## Records shown:
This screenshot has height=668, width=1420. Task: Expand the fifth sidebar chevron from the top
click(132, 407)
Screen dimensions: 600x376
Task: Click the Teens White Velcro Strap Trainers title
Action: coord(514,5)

## Task description:
Copy out these records word for word.

## Final answer:
This screenshot has height=668, width=1420. Task: Expand the fifth sidebar chevron from the top
click(132, 407)
Screen dimensions: 600x376
Task: Click the Teens White Velcro Strap Trainers title
Action: coord(514,5)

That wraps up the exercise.